The golden days of pubic hair removal were most definitely the 80’s, and since then it’s become all the rage.
Who would have thought that forceful pulling and plucking of hair from your most delicate parts can become so popular?
It may have been causing us many health problems because it seems that we’ve been doing it wrong.
For the summer season many believe that it’s the best look, it makes you feel more attractive, it’s more comfortable.
The reasons behind pubic hair removal are numerous, and maybe one of the main reasons is the belief that it’s more hygienic and cleaner.
Or at least that’s what everybody has been saying. Ironically, it may be that pubic hair isn’t so hygienic after all, it could be that it’s quite the contrary.
As it can lead to some serious health issues doctors have started to advice against pubic hair removal. That 60 percent of women who remove their pubic hair have experienced some sort of complication as a result, most often epidermal abrasions and ingrown hairs has revealed research from the American Journal of Obstetrics and Gynecology.
But some of the consequences can include severe skin irritation, infections and even STD s. So you might want to reconsider it if you are among those 87 percent who regularly shave or wax their pubic region.
The risk of genital warts it is increased by removing your pubic hair. Between your skin and your partner’s skin the pubic hair act as a shield and removing them can make you more susceptible to genital warts.
The person with genital warts may not even know he has them because they can be quite small and easy to miss.

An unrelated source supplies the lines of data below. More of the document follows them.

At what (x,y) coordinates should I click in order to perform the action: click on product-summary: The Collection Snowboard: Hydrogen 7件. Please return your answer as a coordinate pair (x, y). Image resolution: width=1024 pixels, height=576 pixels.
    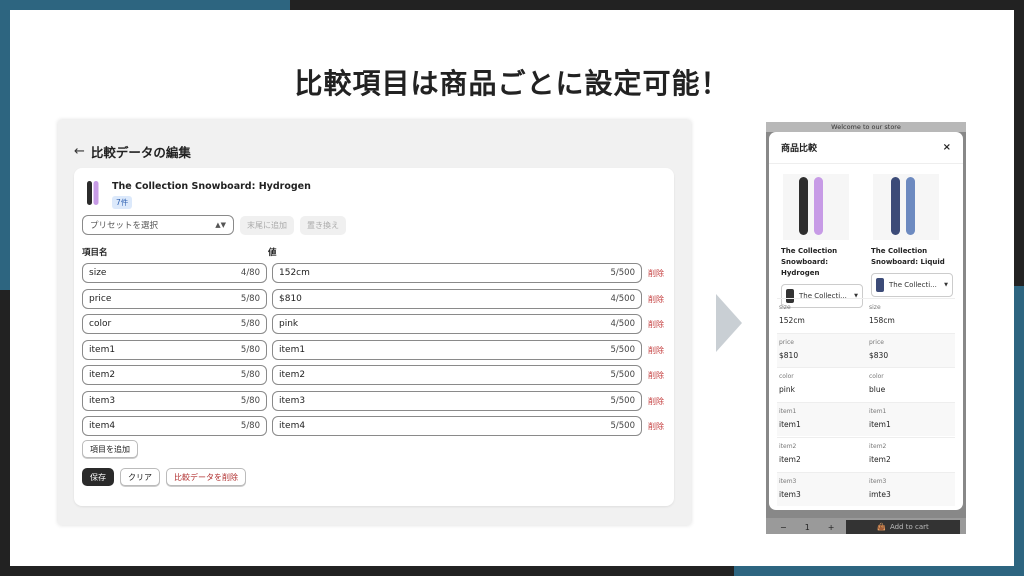
    Looking at the image, I should click on (198, 194).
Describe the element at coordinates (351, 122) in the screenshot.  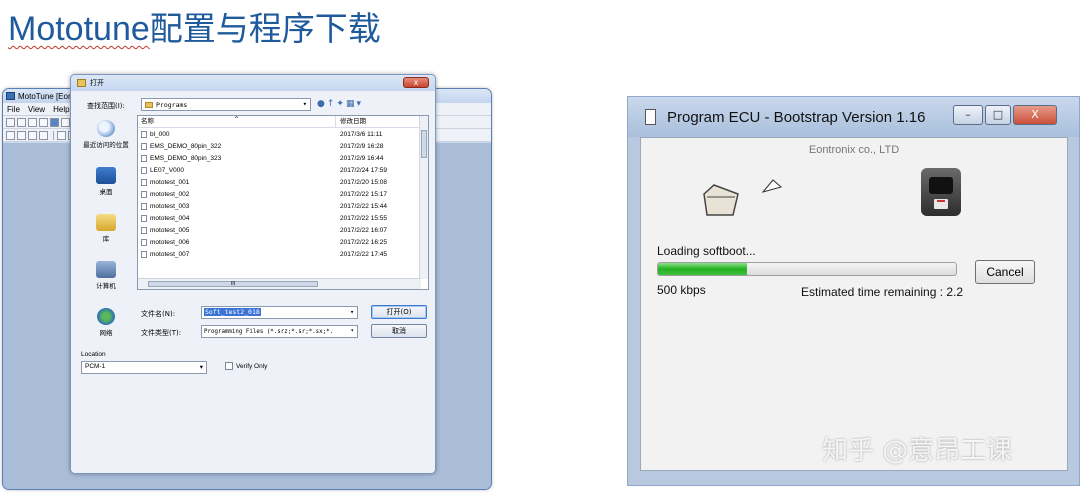
I see `column-date-header: 修改日期` at that location.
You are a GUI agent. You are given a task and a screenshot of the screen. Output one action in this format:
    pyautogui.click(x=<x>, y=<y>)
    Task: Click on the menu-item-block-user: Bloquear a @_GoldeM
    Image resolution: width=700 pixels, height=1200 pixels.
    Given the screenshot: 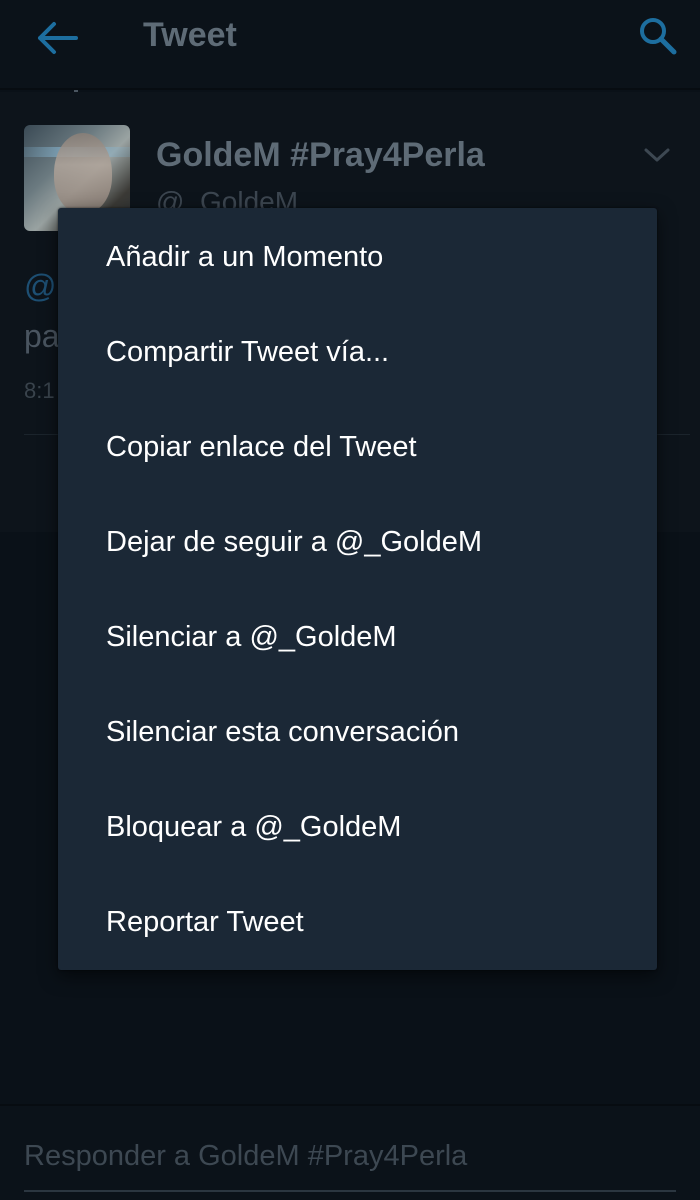 What is the action you would take?
    pyautogui.click(x=358, y=828)
    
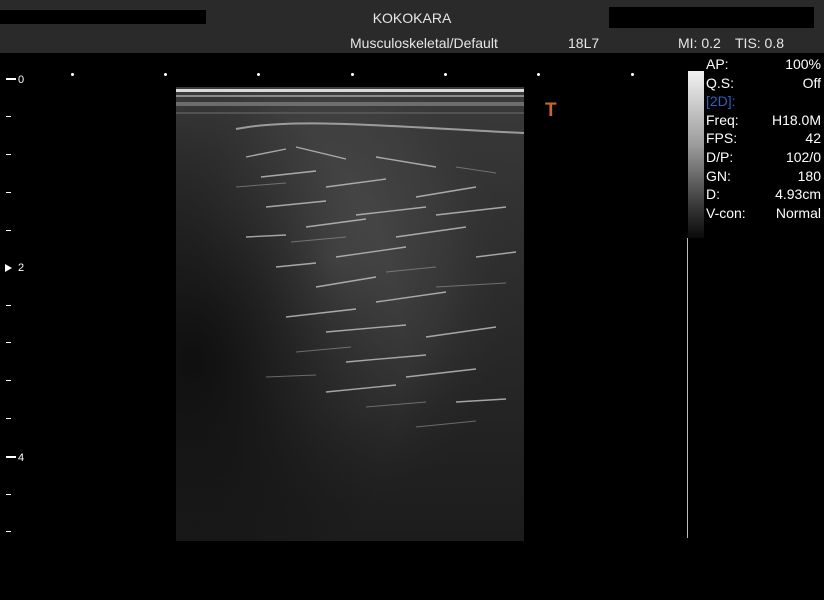 This screenshot has height=600, width=824. What do you see at coordinates (764, 102) in the screenshot?
I see `param-mode: [2D]:` at bounding box center [764, 102].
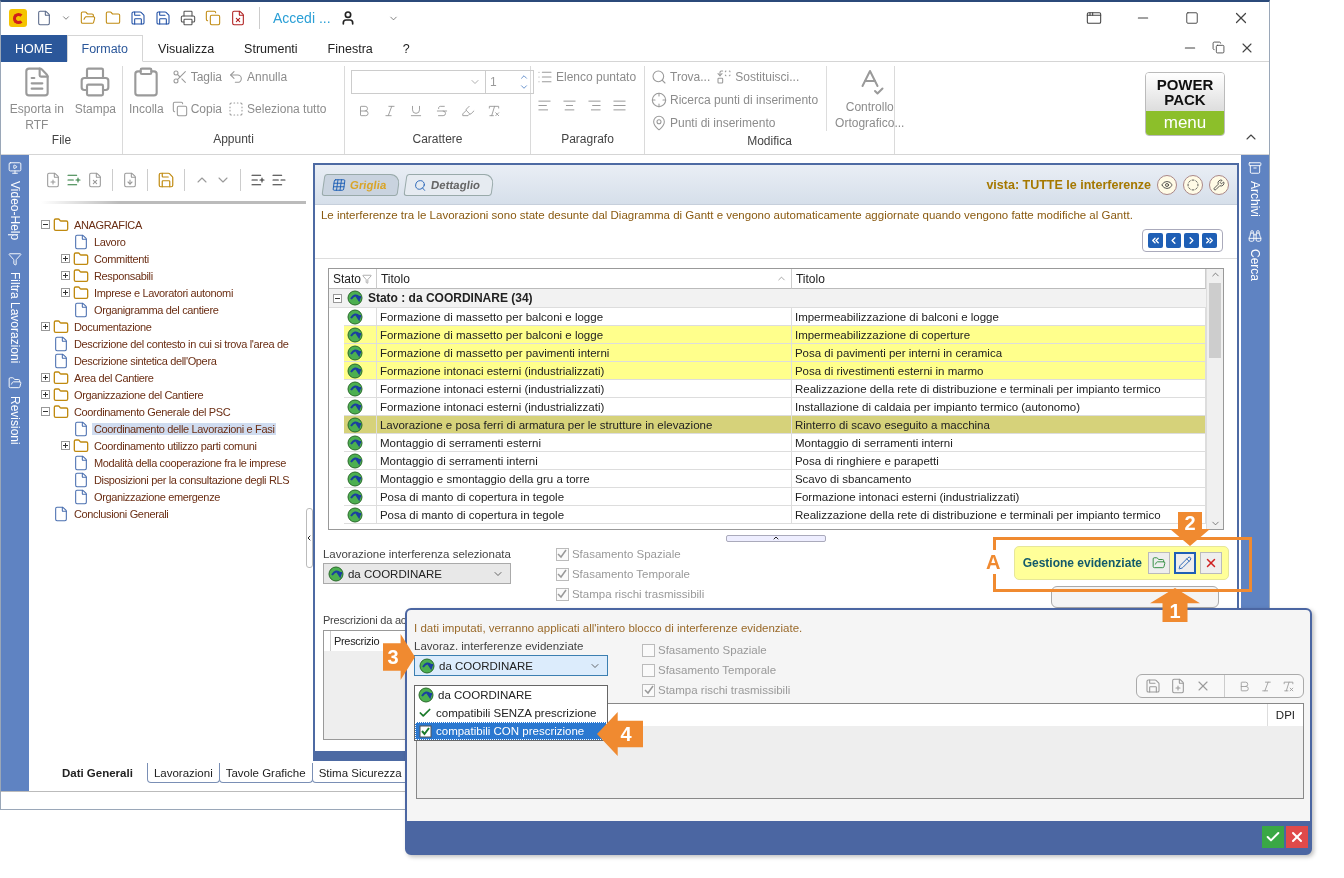 This screenshot has width=1344, height=878. What do you see at coordinates (1255, 256) in the screenshot?
I see `side-tab: Cerca` at bounding box center [1255, 256].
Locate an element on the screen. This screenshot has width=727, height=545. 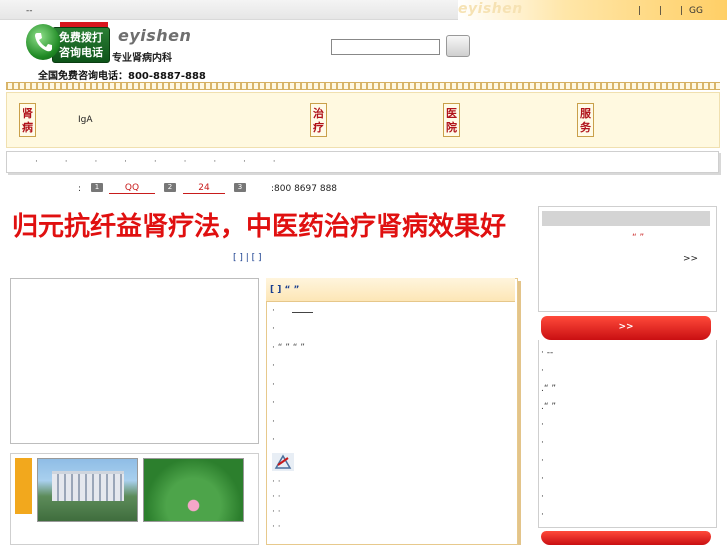
photo-strip-tab is located at coordinates (24, 486).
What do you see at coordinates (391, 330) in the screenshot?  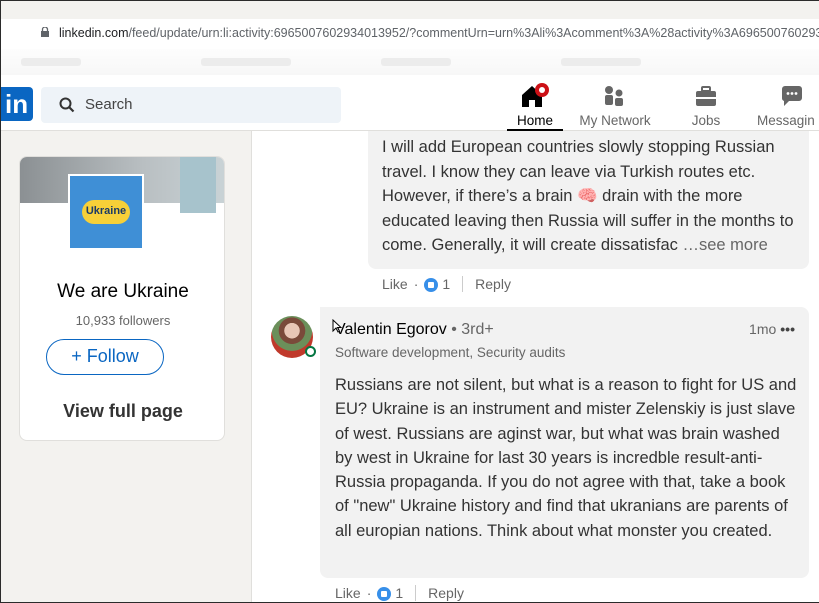 I see `author-name: Valentin Egorov` at bounding box center [391, 330].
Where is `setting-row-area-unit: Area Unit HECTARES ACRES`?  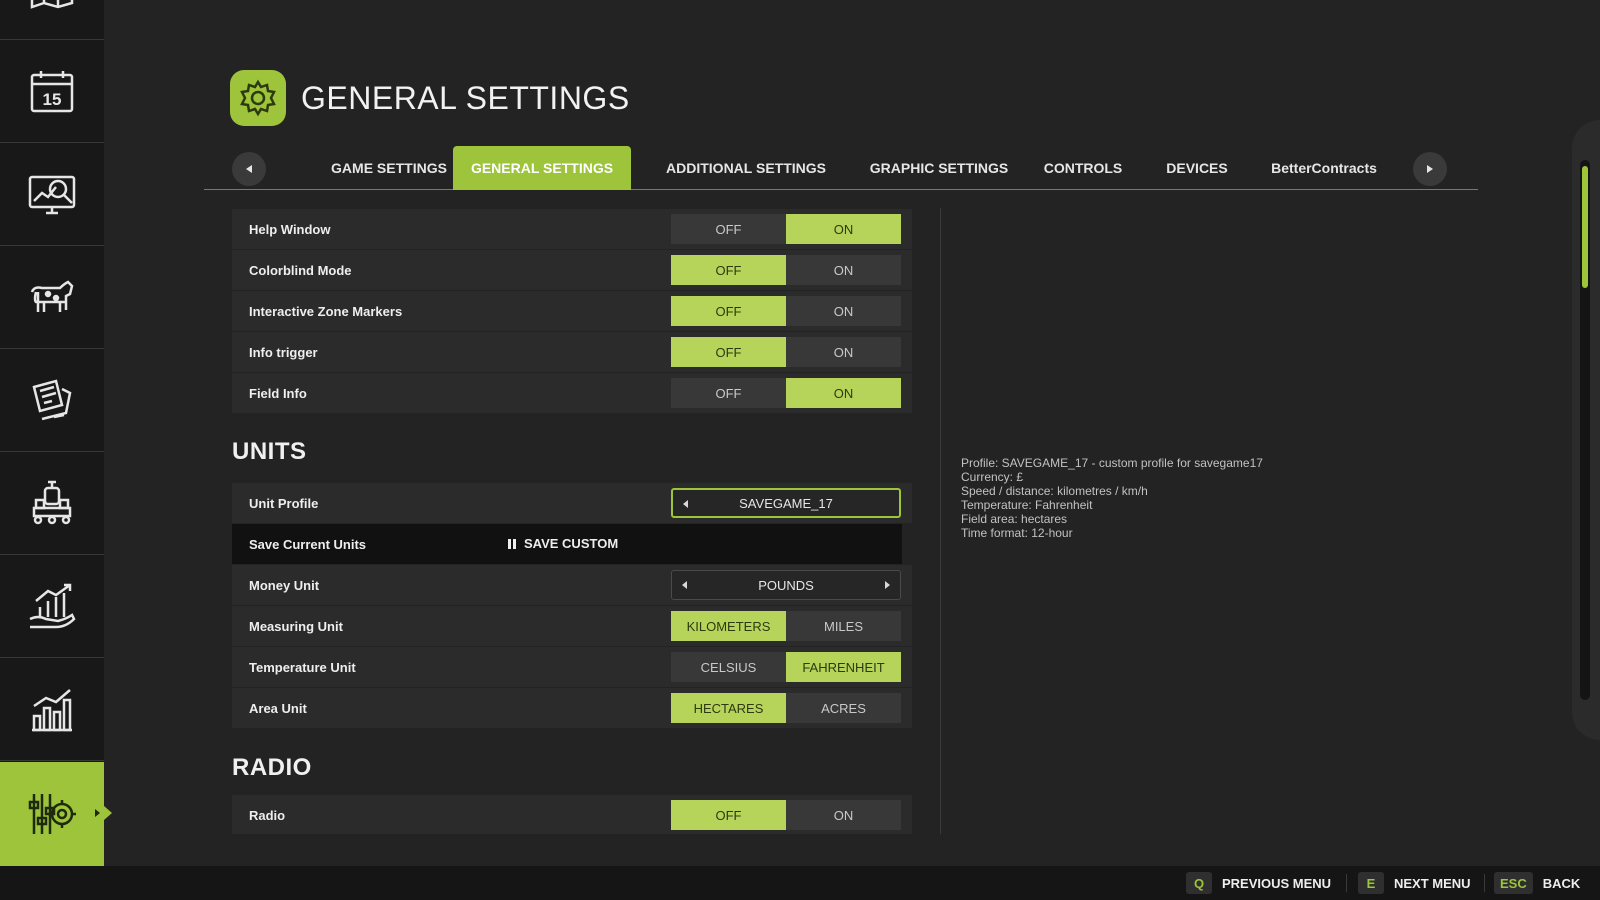
setting-row-area-unit: Area Unit HECTARES ACRES is located at coordinates (572, 708).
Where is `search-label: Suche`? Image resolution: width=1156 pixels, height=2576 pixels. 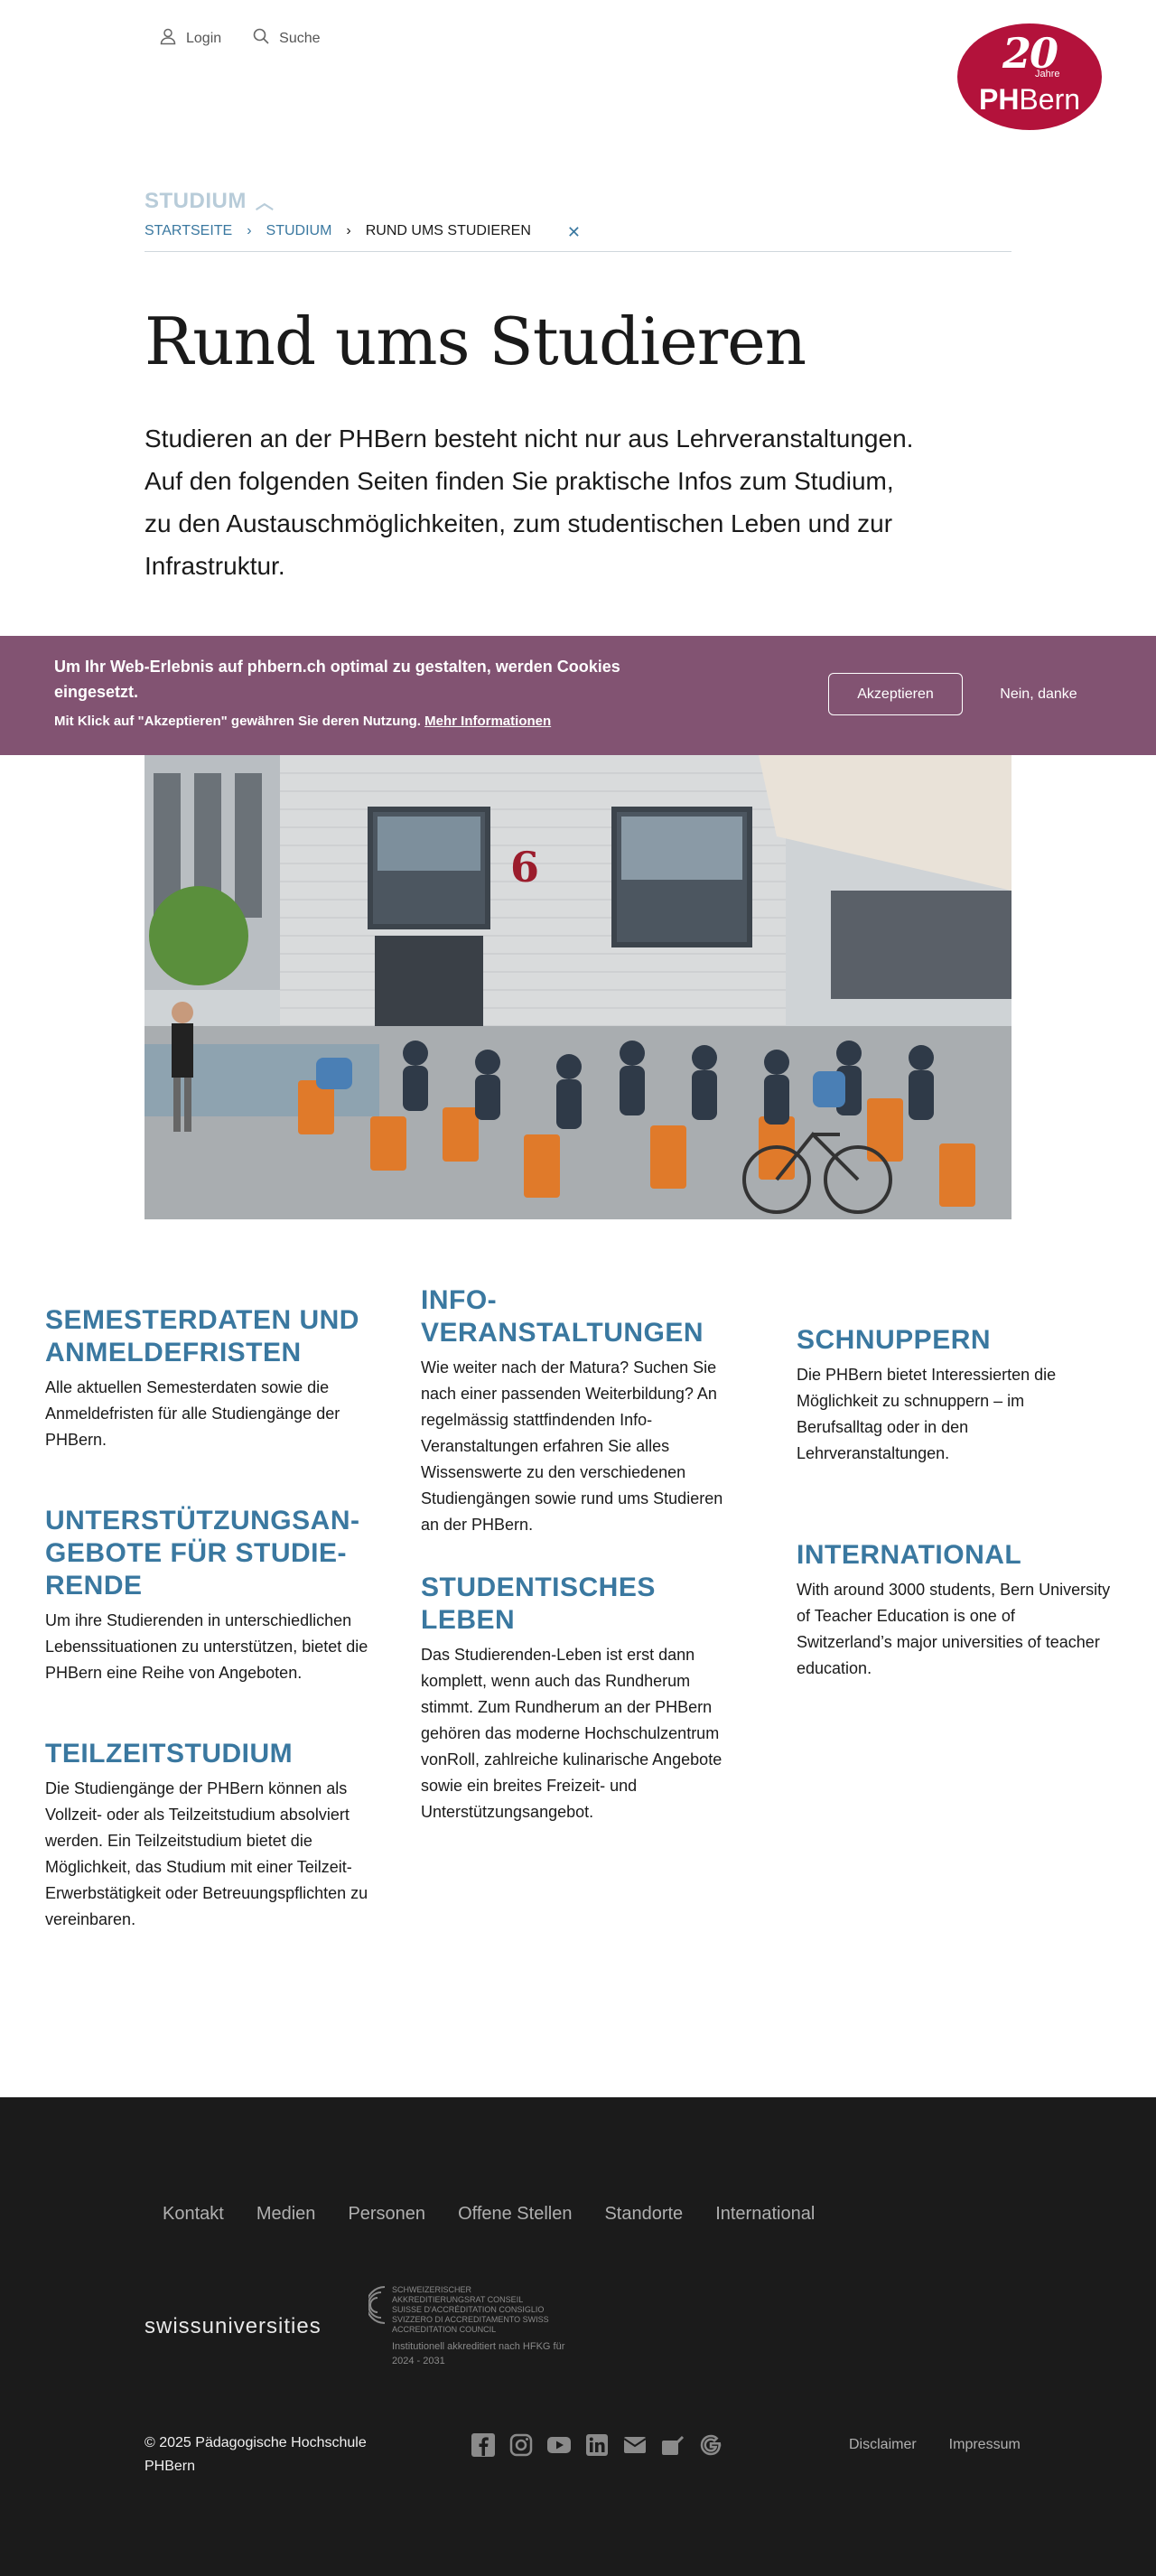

Pubic hair removal can irritate your skin and cause you skin problems. Usually done on a regular basis is waxing and shaving, so it leaves your skin frequently irritated and leaves microscopic open wounds. It’s much more unpleasant than on any other part of your body since the irritation is down there.
Pubic hair increases the pheromone levels and this is what attracts us to each other.
You increase the risk for STI by removing your pubic hair, especially Molluscum constagiosum. Creating favorable conditions for bacteria to enter our body pubic hair removal affects the skin membrane.
The strongest case to support this claim is the increase of Molluscum contagiosum cases along side the increase in rates of pubic hair removal. This is a contagious skin infection which spreads with sexual intercourse, and causes raised, pearl like papules on the skin. And in the last 10 years the number of cases has increased.
That 93% of them had their pubic hair removed showed a study from Nice, France conducted on 30 persons who had contracted Molluscum contagiosum, in four cases the papules had spread to the abdomen, and in one it even spread to the thighs.
Well, it’s up to you to make the decision even though we’ve made our case against pubic hair removal and all the risks it carries, we just wanted to make sure you’re aware of all the damages it may cause to your body. Now if you do decide to continue with this practice don’t say we didn’t warn you and you can make an educated decision.
This article is for informational purposes only, and is educational in nature. Statements made here have not been evaluated by the FDA. This article is not intended to diagnose, treat, cure or prevent any disease. Please discuss with your own, qualified health care provider before adding in supplements or making any changes in your diet. PAID ENDORSEMENT DISCLOSURE: In order for me to support my blogging activities, I may receive monetary compensation or other types of remuneration for my endorsement, recommendation, testimonial and/or link to any products or services from this blog.